In [2]:
# Importando biblitoecas
from pyspark.sql import SparkSession
from pyspark.sql.types import StructType, StructField, \
    StringType, IntegerType, DoubleType, LongType
from pyspark.sql.functions import col, expr
import os 
from warnings import filterwarnings
filterwarnings("ignore")

# Criando objeto de sessão
spark = SparkSession\
    .builder\
    .appName("agregacoes")\
    .getOrCreate()

# Definindo variáveis de diretório
home_path = os.path.expanduser('~')
data_path = os.path.join(home_path, 'dev/panini-tech-lab/data')
iot_path = os.path.join(data_path, 'iot-devices/iot_devices.json')

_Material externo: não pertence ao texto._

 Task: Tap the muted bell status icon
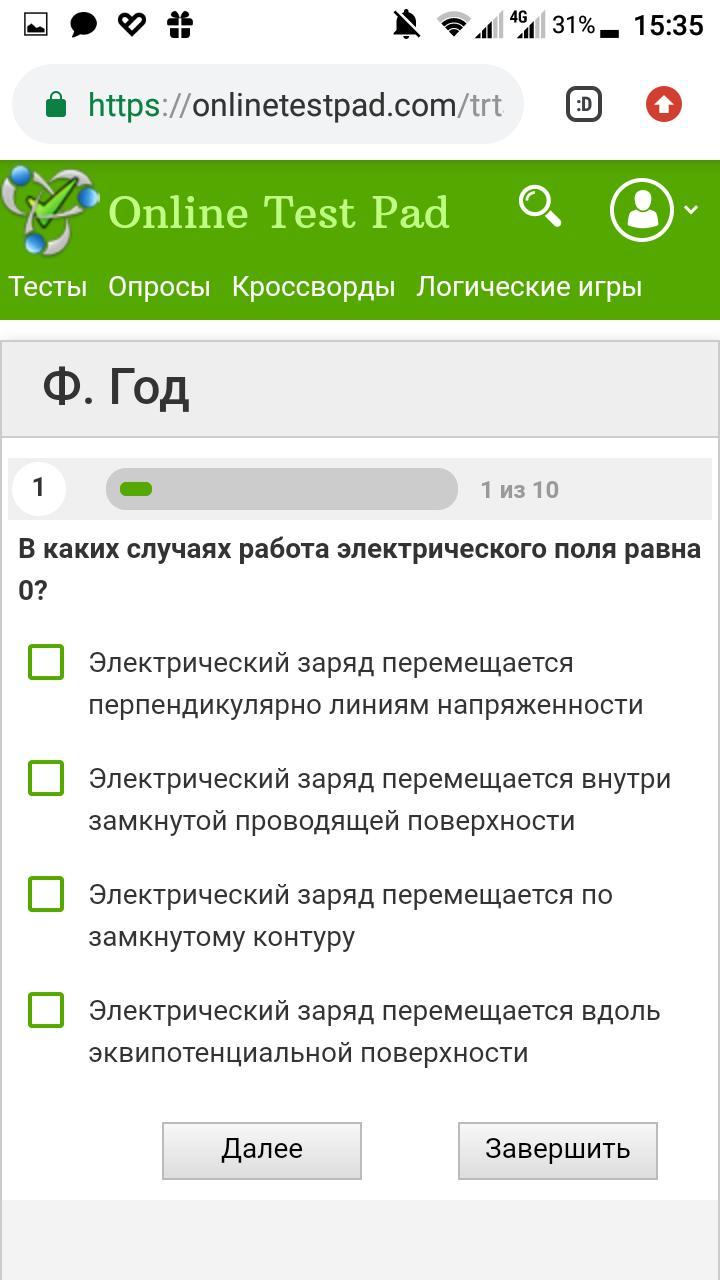(x=406, y=25)
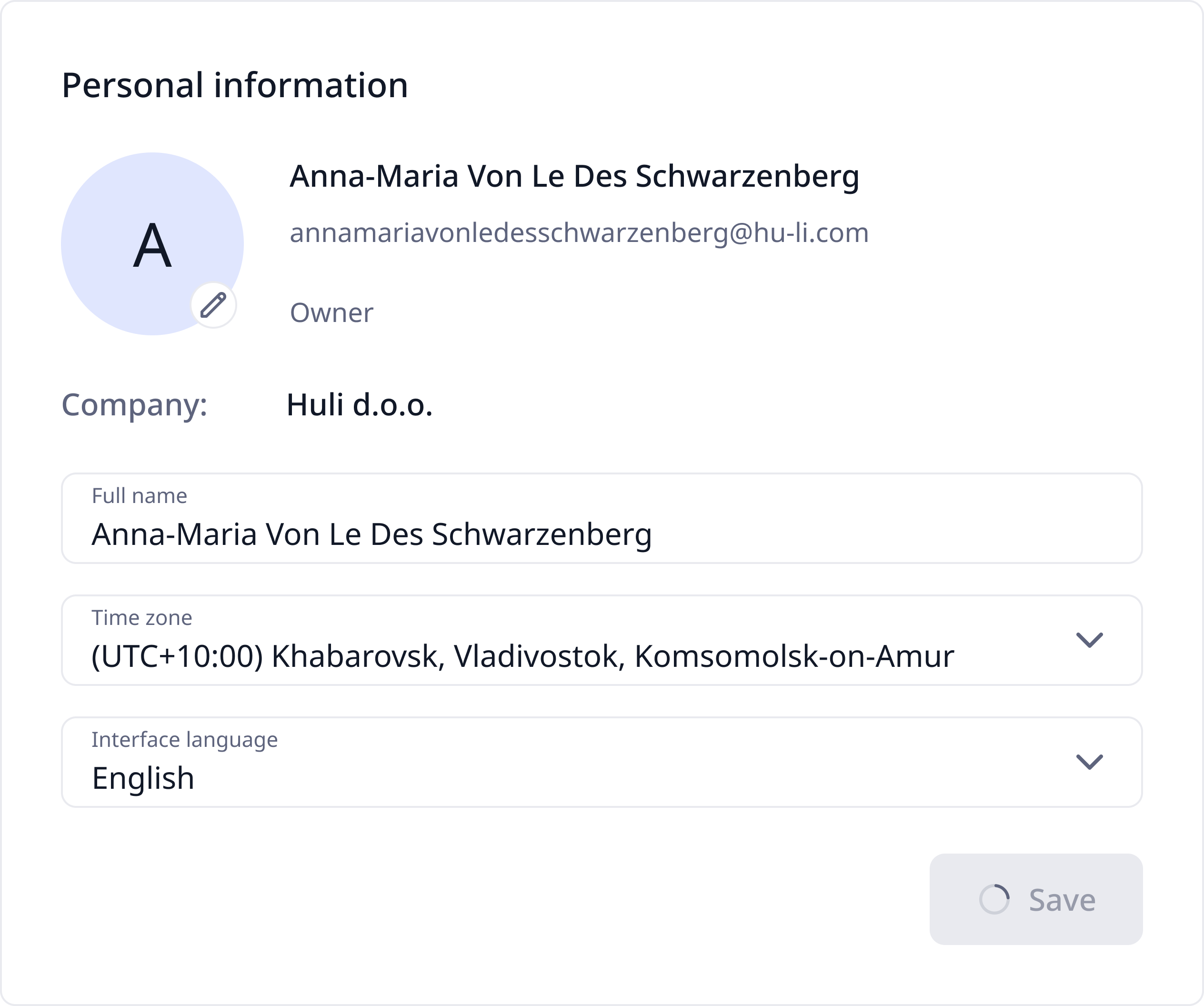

# Definindo schema para o arquivo a ser lido
iot_schema = StructType([
    StructField("device_id", IntegerType(), nullable=False),
    StructField("device_name", StringType(), nullable=True),
    StructField("ip", StringType(), nullable=True),
    StructField("cca2", StringType(), nullable=True),
    StructField("cca3", StringType(), nullable=True),
    StructField("cn", StringType(), nullable=True),
    StructField("latitude", DoubleType(), nullable=True),
    StructField("longitude", DoubleType(), nullable=True),
    StructField("scale", StringType(), nullable=True),
    StructField("temp", IntegerType(), nullable=True),
    StructField("humidity", IntegerType(), nullable=True),
    StructField("battery_level", StringType(), nullable=True),
    StructField("c02_level", IntegerType(), nullable=True),
    StructField("lcd", StringType(), nullable=True),
    StructField("timestamp", LongType(), nullable=False)
])

# Lendo dados
df_iot = spark.read.format("json")\
    .schema(iot_schema).load(iot_path)

# Criando tabelas temporárias
df_iot.createOrReplaceTempView("tbl_iot")

# Visualizando dados
df_iot.printSchema()
df_iot.show(5)

root
 |-- device_id: integer (nullable = true)
 |-- device_name: string (nullable = true)
 |-- ip: string (nullable = true)
 |-- cca2: string (nullable = true)
 |-- cca3: string (nullable = true)
 |-- cn: string (nullable = true)
 |-- latitude: double (nullable = true)
 |-- longitude: double (nullable = true)
 |-- scale: string (nullable = true)
 |-- temp: integer (nullable = true)
 |-- humidity: integer (nullable = true)
 |-- battery_level: string (nullable = true)
 |-- c02_level: integer (nullable = true)
 |-- lcd: string (nullable = true)
 |-- timestamp: long (nullable = true)

+---------+--------------------+-------------+----+----+-------------+--------+---------+-------+----+--------+-------------+---------+------+-------------+
|device_id|         device_name|           ip|cca2|cca3|           cn|latitude|longitude|  scale|temp|humidity|battery_level|c02_level|   lcd|    timestamp|
+---------+--------------------+-------------+----+----+-------------+--------+---------+-------+-

## count

In [5]:
# Importando função
from pyspark.sql.functions import count

# Contando leituras realizadas
df_iot.select(
    count("device_id")
).show()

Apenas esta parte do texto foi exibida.